**Instructions**:
• a. In the article on Malaysia's economic outlook, by how much does Kuperan say the Malaysian economy will contract in 2020?
• b. Reproduce word for word the part of the article on Malaysia's economic outlook between "PETALING JAYA: Experts" and "he pointed out.", inclusive.

**Extract**:
PETALING JAYA: Experts have agreed with Prime Minister Tan Sri Muhyiddin’s projection of RM1 trillion in losses by the banking and financial system in the country if the economy is not reopened.
Prof Dr K. Kuperan Viswanathan, who is the head of the regional development cluster of the National Academy of Professors Malaysia, said the interim will be tough even with the economy rebooted.
The government has no choice but to spend through deficit financing in 2020 and early 2021 to support the economy due to the Covid-19 pandemic, he pointed out.
“The best the government could do is to reduce unemployment by providing incentives to business firms to employ people,” Kuperan told theSun yesterday.
“Get unemployed graduates into internships and training schemes which will eventually lead to longer term employment for university graduates. Promote agricultural production and continue to pursue new markets for our industrial and agricultural goods and reduce the import of low-skilled foreign labour.”
He said the gloomy outlook is global and the Malaysian economy will contract by about 5% in 2020.
However, a 4% recovery in 2021 and 6% recovery in 2022 are possible if there is no second wave of infections, he added.
Kuperan urged the government to protect the low-income group with its income support programme. He said the unemployed should be given at least RM500 per month until the end of the year.
“This will eventually lead to economic recovery by maintaining expenditure in the economy and creating demand for goods and services,” he said.
Malaysian Employers Federation (MEF) executive director Datuk Shamsuddin Bardan also said recovery will be slow due to the low level of consumer confidence.
“People don’t want to buy products or services or at least not as much as before due to the state of the economy,” he said. “Their concerns are health and job security.”
Shamsuddin said the outlook is gloomy up to mid-2021 before the economy starts to recover. He urged the government to boost consumer confidence, review the wage subsidy programme and consider an extension to the bank loan moratorium.
“Consumer’s confidence can be boosted by promoting and selling products at an affordable price be it for local or import products,” he said.
“The wage subsidy programme should also be reviewed in terms of having a higher subsidy percentage. The percentage of assistance offered is significantly lower than that in other countries which goes up to 75% to 80%. Ours is less than 15%.
“This should be relooked as it would give employers the confidence to retain staff and see their business throughout this pandemic.”

**Data extracts**:
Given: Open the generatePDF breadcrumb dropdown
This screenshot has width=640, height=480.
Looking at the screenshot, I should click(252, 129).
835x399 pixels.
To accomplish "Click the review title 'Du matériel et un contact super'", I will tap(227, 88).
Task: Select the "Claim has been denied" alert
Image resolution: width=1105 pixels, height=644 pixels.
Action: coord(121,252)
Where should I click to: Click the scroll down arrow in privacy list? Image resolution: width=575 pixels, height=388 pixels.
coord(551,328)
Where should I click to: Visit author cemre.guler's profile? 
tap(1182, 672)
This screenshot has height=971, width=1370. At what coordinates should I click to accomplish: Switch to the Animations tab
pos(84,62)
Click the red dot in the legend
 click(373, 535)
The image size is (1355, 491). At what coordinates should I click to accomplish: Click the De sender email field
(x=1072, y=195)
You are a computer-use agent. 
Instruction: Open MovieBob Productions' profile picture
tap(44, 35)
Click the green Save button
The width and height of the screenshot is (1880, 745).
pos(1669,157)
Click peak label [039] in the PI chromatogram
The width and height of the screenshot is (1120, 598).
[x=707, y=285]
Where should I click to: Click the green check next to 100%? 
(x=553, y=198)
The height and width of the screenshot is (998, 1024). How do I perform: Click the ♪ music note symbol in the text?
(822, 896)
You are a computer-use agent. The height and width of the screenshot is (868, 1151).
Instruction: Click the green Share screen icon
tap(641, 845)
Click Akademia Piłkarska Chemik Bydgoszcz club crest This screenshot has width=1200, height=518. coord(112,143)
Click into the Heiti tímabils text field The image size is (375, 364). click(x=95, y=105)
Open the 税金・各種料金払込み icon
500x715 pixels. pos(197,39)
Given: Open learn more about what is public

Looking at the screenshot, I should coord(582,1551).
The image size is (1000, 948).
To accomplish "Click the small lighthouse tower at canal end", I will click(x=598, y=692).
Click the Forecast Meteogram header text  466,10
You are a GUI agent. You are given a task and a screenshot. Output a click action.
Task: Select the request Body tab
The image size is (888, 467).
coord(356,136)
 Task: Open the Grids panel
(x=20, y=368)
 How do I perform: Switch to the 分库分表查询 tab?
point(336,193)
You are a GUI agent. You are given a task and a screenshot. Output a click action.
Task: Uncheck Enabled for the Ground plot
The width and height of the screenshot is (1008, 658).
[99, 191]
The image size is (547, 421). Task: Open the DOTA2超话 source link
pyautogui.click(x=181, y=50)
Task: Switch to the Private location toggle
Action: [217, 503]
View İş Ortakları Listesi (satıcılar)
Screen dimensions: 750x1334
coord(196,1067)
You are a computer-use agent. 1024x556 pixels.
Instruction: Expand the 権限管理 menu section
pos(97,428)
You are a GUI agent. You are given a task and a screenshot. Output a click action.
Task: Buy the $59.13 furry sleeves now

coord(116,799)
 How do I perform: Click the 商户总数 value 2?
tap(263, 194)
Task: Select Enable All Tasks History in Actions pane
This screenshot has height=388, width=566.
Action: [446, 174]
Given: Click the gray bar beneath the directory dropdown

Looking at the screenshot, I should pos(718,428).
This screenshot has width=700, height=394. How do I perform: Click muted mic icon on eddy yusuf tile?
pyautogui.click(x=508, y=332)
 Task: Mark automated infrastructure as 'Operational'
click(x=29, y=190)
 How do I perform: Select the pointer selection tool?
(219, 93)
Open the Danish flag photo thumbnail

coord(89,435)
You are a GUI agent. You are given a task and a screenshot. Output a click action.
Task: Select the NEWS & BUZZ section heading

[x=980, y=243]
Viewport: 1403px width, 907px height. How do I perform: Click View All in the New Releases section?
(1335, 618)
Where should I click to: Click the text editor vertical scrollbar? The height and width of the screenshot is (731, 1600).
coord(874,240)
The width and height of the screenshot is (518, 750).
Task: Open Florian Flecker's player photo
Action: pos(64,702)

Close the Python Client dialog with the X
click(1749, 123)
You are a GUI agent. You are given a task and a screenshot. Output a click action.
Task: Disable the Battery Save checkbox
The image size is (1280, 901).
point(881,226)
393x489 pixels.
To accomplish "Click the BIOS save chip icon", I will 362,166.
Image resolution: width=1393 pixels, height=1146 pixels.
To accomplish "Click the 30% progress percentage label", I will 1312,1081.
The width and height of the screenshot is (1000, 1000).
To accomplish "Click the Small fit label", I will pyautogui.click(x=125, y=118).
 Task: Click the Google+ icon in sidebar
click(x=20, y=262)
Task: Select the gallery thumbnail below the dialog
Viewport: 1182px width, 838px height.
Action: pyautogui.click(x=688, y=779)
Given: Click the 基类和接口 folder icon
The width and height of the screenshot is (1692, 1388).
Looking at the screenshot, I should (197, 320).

**Results by task**:
• a. By about 5%.

• b.
PETALING JAYA: Experts have agreed with Prime Minister Tan Sri Muhyiddin’s projection of RM1 trillion in losses by the banking and financial system in the country if the economy is not reopened.
Prof Dr K. Kuperan Viswanathan, who is the head of the regional development cluster of the National Academy of Professors Malaysia, said the interim will be tough even with the economy rebooted.
The government has no choice but to spend through deficit financing in 2020 and early 2021 to support the economy due to the Covid-19 pandemic, he pointed out.